» **DATA EXCERPTS**:
::::::::

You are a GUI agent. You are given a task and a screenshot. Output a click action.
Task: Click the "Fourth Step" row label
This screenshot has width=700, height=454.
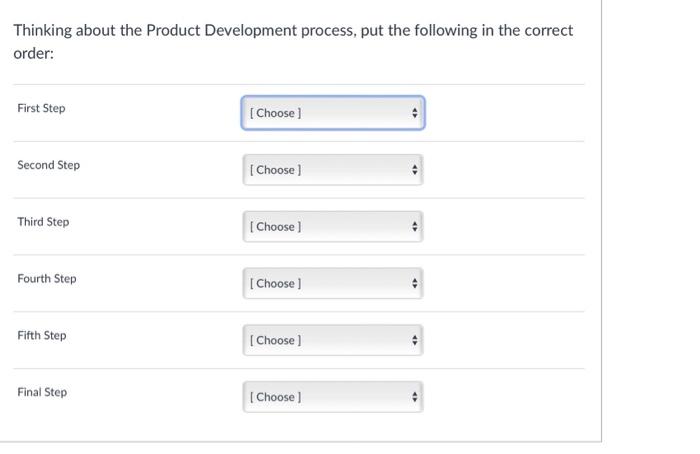(x=46, y=279)
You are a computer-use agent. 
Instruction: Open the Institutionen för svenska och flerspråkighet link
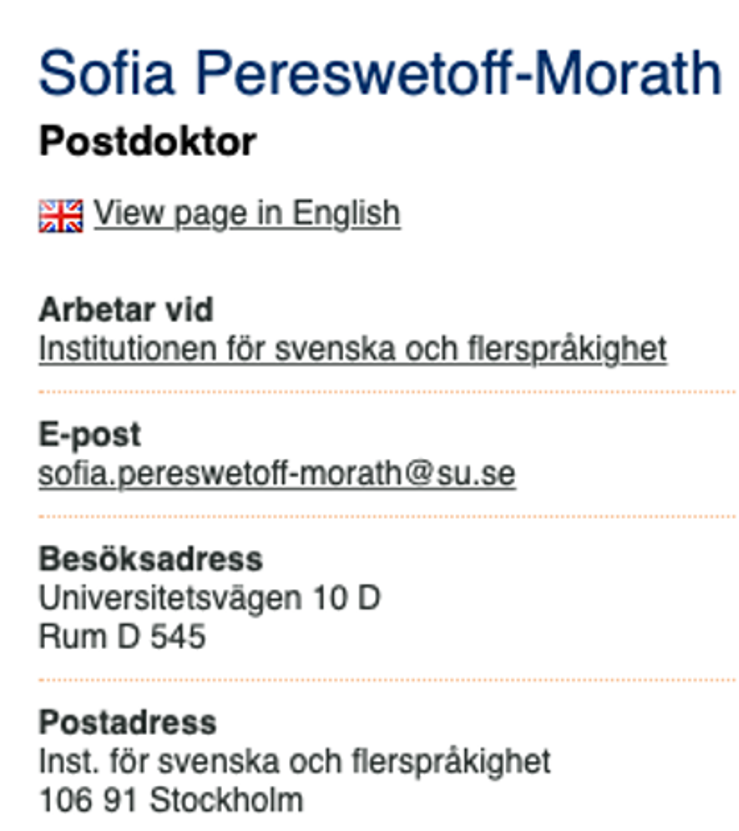coord(353,349)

::::::::

» **PROBLEM REQUIREMENTS**: If a line above contains the word "agent", list it.

» **FINAL ANSWER**:
You are a GUI agent. You are given a task and a screenshot. Output a click action.
You are a computer-use agent. 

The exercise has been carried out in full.